Andy Burnham 'Absolutely Happy' Labour Ditched Registered Supporters

The Greater Manchester mayor and future leadership hopeful said the 'problem' of allowing non-members to vote in contests had been fixed.
Andy Burnham ran in the 2010 and 2015 Labour leadership elections.
Andy Burnham ran in the 2010 and 2015 Labour leadership elections.
Christopher Furlong via Getty Images

Andy Burnham has said it was right for Labour to ditch registered supporters as part of Keir Starmer’s shakeup of the party’s leadership election rules.

The Greater Manchester mayor said a previous party rule allowing supporters to pay a one-off fee to vote in leadership contests had been a problem.

Speaking to HuffPost UK, Burnham said the rule changes were “a step forward, I guess”.

“I’ve lived through two Labour leadership elections - one in 2010 under very different rules to the one in 2015.

“I personally felt the rules in 2010 were not right at all actually, and 2015 was better in some respects.

“But I think it was the registered supporters that was the problem.”

The “registered supporters” scheme allowed non-members to pay £25 to vote in the 2020 contest and in 2015, when Corbyn won the leadership, the fee was just £3.

Asked whether he was pleased the rule had been scrapped, he said: “I’m absolutely happy about that, that’s got to be right, and that’s the most important bit I would say.

“I’m not against a role for MPs in nominations...but I wouldn’t have wanted to see a return to the days when MPs had votes that massively outweighed everybody else’s.”

Key measures that were voted through include raising the threshold of support of Labour MPs to get on the leadership ballot from 10% to 20% and making it compulsory for members to be signed up for six months before they vote in any election.

Another rule change that has received less attention is one which makes it more difficult to deselect MPs by raising the threshold for triggering a selection contest.

Starmer’s reforms were backed by 53.67% to 46.33% and were significantly watered down from his original proposals following a backlash from unions and members.

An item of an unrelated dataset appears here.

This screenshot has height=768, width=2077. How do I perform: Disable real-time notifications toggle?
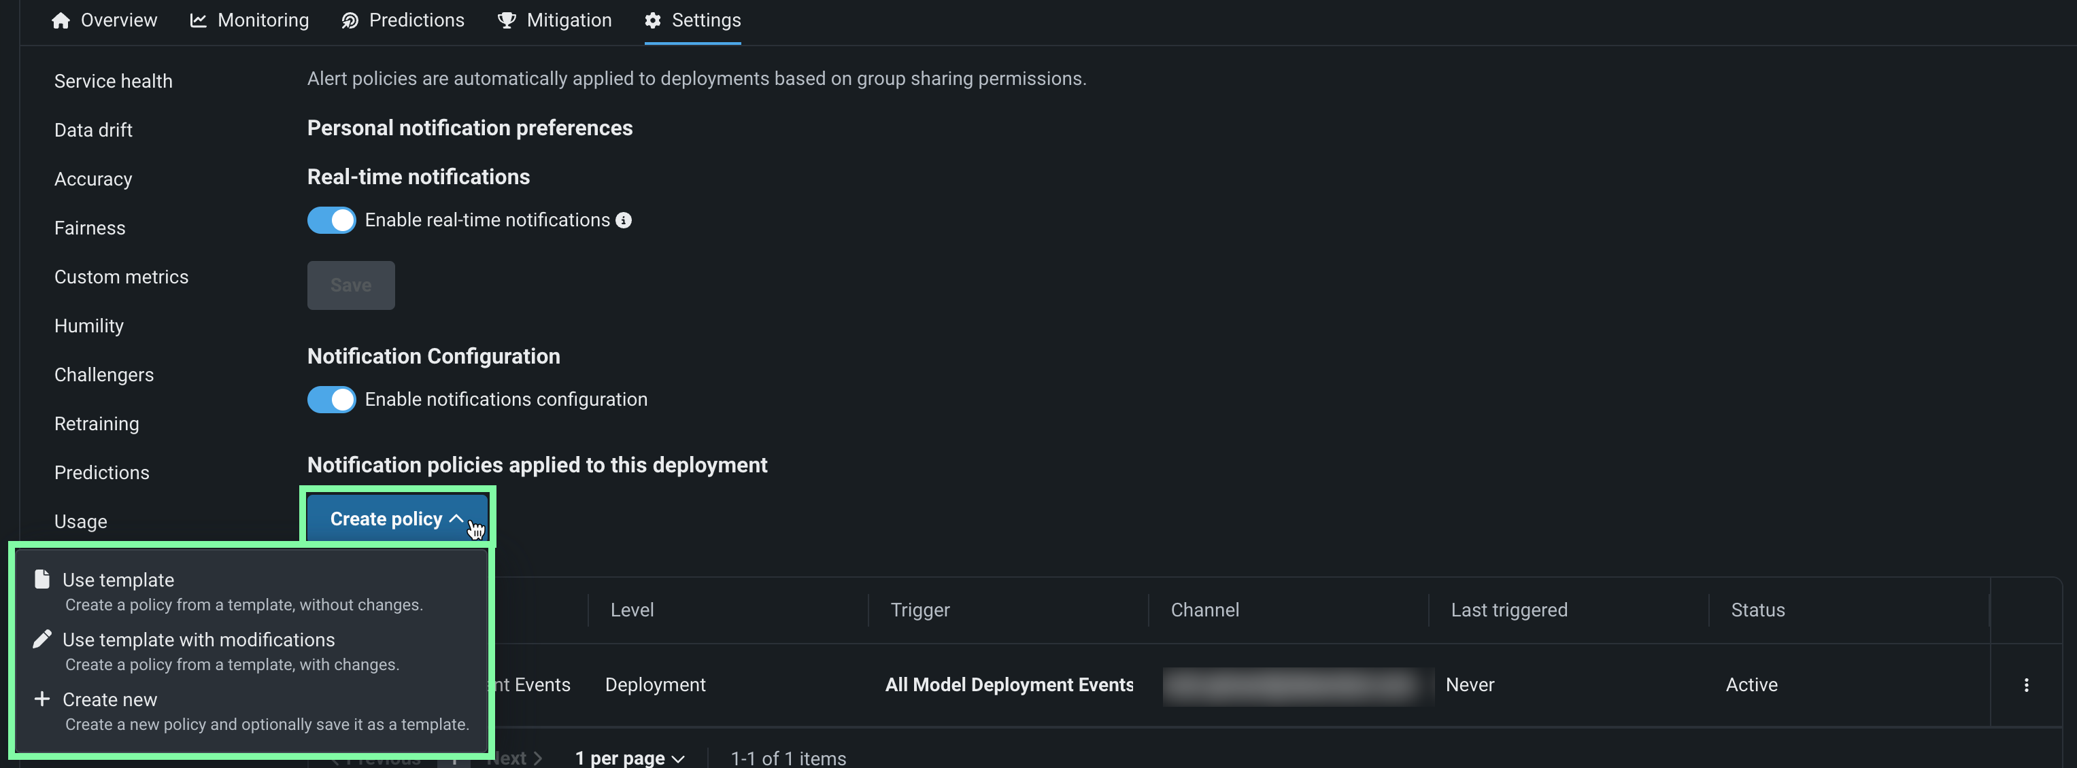pyautogui.click(x=331, y=220)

Initially Starmer wanted to ditch the one-member one-vote system in favour of an old-style electoral college system comprised of MPs, unions and members which some had argued was less democratic.

Burnham was also critical of the fact that Starmer had not included regional mayors in his original electoral college plan.

“MEPs used to be a part of the college - they’ve gone. Regional mayors are new things that have emerged and we’re still not recognised.”

Burnham, who has long been tipped as a future Labour leader, lost against Jeremy Corbyn in the 2015 election and to Ed Miliband in the 2010 contest.

He has not ruled out running for the leadership again, saying in a recent interview with Sky News: “In the distant future, if the party were ever to feel it needed me, well I’m here and they should get in touch.”

In an interview with the BBC, Burnham said Labour could not wait until the next election to come up with new policies.

He told HuffPost UK that front and centre of this should be a national care service - something he proposed over 10 years ago while health secretary.

“The big one I would say is a national care service,” he said.

“I was the first person to propose that and I will keep coming back to that - we really shouldn’t be leaving conference in my view without having endorsed that.”

The metro mayor also denied that Labour’s conference had been overshadowed by infighting and by comments made by deputy leader Angela Rayner, in which she called the Conservatives “scum, homophobic, racist, misogynistic”.

“We have strong feelings always in politics,” he said.

“Politics has got to be about passion and speaking directly and not mincing your words...but on the other hand there is a need for respectful discourse.

“It’s not for me to tell other politicians how to express themselves but personally I would not have used that language.”